[PROVIDED DATA]

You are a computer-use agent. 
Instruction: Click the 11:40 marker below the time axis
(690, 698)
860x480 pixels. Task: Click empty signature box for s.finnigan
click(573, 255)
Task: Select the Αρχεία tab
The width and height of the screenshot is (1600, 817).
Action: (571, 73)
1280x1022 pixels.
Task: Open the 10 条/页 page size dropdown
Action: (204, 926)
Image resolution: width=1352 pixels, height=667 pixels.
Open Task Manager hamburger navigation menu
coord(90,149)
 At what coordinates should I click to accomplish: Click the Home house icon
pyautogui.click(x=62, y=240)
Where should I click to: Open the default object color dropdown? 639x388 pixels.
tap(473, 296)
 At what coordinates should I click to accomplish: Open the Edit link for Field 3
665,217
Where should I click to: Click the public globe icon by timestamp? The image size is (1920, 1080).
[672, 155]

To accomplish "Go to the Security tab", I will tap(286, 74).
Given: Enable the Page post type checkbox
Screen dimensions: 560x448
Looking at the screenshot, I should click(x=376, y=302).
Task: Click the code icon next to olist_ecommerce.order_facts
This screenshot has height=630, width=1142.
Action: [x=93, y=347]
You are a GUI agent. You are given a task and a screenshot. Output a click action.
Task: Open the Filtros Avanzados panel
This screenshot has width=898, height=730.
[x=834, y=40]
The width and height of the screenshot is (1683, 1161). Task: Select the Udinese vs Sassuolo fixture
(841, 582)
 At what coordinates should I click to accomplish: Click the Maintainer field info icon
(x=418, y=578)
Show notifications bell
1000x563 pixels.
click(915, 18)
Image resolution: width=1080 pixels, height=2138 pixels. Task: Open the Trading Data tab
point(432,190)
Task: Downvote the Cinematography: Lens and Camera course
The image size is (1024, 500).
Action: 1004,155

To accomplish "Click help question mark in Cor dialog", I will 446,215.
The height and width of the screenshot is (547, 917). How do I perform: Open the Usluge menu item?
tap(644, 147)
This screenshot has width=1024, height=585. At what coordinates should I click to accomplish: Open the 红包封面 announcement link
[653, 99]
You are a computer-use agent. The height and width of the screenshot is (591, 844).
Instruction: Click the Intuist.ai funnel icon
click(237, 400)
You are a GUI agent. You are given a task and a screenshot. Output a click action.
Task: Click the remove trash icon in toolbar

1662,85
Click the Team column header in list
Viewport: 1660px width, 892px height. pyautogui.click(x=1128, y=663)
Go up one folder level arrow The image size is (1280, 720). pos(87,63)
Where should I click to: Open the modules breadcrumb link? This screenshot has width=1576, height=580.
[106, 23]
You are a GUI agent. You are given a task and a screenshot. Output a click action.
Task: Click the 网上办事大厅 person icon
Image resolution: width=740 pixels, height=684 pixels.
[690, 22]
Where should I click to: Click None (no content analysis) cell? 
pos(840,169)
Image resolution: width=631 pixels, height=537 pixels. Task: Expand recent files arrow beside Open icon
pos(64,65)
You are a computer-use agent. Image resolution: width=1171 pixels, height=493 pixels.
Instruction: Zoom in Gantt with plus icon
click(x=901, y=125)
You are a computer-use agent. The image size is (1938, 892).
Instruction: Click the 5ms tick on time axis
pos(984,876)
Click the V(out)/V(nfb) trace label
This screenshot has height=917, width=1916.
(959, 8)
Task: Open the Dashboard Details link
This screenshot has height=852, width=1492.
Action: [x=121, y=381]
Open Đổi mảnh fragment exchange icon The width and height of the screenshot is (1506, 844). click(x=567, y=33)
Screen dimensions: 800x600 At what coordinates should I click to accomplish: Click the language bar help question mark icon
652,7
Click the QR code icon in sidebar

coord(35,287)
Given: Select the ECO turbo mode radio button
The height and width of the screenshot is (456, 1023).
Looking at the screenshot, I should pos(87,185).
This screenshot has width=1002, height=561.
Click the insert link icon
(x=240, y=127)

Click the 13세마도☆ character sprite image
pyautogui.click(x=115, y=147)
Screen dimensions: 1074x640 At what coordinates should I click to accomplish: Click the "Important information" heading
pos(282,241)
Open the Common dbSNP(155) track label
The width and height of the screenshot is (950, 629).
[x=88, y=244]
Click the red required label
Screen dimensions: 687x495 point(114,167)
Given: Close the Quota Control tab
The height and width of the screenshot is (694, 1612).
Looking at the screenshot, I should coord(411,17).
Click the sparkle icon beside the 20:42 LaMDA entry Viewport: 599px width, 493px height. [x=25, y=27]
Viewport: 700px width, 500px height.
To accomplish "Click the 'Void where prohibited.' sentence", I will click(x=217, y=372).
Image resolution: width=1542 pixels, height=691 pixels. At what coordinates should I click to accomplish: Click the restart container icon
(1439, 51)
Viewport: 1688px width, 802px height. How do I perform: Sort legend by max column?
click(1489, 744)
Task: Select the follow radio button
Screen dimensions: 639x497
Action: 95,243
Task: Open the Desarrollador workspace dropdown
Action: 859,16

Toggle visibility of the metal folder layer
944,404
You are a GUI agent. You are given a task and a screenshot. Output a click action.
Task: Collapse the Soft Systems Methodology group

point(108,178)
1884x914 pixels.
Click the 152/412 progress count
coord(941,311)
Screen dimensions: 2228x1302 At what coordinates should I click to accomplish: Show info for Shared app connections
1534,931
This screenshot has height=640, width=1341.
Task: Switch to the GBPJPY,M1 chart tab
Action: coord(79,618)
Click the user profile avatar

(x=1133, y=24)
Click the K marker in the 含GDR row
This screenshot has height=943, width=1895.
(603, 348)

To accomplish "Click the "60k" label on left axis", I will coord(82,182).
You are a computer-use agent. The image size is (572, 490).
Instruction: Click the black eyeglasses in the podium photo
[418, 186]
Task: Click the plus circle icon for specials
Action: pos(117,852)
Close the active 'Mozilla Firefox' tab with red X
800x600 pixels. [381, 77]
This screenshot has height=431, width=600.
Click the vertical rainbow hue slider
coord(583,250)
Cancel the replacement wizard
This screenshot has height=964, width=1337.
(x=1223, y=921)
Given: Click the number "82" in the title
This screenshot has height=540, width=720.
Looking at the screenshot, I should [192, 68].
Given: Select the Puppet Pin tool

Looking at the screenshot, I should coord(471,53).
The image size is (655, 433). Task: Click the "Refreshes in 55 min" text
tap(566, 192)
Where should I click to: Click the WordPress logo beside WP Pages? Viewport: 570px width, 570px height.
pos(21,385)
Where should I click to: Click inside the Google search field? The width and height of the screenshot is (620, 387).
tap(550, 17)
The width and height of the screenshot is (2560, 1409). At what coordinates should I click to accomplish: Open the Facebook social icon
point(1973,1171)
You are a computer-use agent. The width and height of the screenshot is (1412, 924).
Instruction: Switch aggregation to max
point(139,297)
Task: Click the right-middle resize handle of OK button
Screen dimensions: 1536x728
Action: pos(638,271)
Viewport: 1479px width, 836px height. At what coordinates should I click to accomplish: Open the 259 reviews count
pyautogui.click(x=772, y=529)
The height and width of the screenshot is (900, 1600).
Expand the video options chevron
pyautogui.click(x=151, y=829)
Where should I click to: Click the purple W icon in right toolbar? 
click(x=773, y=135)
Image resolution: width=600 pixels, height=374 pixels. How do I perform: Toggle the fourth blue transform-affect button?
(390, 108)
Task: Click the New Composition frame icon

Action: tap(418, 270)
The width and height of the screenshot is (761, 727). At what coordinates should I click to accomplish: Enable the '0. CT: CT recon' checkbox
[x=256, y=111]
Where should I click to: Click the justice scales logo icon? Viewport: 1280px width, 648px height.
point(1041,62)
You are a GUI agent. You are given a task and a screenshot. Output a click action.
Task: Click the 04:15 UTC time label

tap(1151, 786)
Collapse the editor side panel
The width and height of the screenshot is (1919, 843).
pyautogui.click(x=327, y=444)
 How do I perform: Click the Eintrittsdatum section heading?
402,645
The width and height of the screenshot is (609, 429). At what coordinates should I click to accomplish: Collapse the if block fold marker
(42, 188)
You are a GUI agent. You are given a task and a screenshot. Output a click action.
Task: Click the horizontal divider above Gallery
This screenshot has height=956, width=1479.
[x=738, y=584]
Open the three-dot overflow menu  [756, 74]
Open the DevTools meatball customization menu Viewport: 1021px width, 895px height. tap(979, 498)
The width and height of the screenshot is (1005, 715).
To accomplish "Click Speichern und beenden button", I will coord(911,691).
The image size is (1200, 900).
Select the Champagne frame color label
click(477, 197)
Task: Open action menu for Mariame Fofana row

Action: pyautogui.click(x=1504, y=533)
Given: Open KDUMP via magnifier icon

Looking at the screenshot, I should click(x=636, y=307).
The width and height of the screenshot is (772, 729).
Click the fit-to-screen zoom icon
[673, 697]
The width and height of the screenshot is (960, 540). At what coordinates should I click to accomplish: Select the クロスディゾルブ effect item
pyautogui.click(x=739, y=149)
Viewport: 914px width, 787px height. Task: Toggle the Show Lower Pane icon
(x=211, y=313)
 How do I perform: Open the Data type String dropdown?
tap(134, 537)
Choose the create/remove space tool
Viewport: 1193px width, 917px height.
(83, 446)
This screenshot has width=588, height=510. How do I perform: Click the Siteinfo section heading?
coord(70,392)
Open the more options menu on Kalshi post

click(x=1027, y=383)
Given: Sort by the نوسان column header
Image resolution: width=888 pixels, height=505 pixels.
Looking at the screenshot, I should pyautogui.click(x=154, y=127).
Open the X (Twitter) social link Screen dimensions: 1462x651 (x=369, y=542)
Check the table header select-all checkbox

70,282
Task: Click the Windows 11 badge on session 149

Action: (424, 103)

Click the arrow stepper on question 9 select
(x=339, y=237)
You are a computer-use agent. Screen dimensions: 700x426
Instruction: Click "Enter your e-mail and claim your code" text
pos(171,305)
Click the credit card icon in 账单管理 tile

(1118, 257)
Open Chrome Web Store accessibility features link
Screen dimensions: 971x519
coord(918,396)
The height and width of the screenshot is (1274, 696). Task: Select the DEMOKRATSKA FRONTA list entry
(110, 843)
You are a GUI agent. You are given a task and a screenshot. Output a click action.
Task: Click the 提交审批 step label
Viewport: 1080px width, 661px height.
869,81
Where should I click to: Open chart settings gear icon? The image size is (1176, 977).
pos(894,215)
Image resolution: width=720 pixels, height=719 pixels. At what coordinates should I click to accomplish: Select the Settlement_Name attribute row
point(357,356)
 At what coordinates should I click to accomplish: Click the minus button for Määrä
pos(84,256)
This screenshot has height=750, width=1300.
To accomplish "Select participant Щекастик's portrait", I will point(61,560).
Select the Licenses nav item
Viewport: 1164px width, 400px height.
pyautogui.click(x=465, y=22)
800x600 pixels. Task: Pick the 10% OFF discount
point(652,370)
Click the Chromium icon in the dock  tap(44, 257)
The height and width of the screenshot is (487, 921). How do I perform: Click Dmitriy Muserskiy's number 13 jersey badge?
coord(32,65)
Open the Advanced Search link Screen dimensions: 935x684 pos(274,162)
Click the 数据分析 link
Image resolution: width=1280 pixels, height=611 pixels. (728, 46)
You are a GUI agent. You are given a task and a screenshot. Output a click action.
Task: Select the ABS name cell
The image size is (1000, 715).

[/PROVIDED DATA]

* _TASK_: If a line of the entries above includes the word "radio", count it; then state the total and nothing else.

* _SOLUTION TO THE PROBLEM_: 2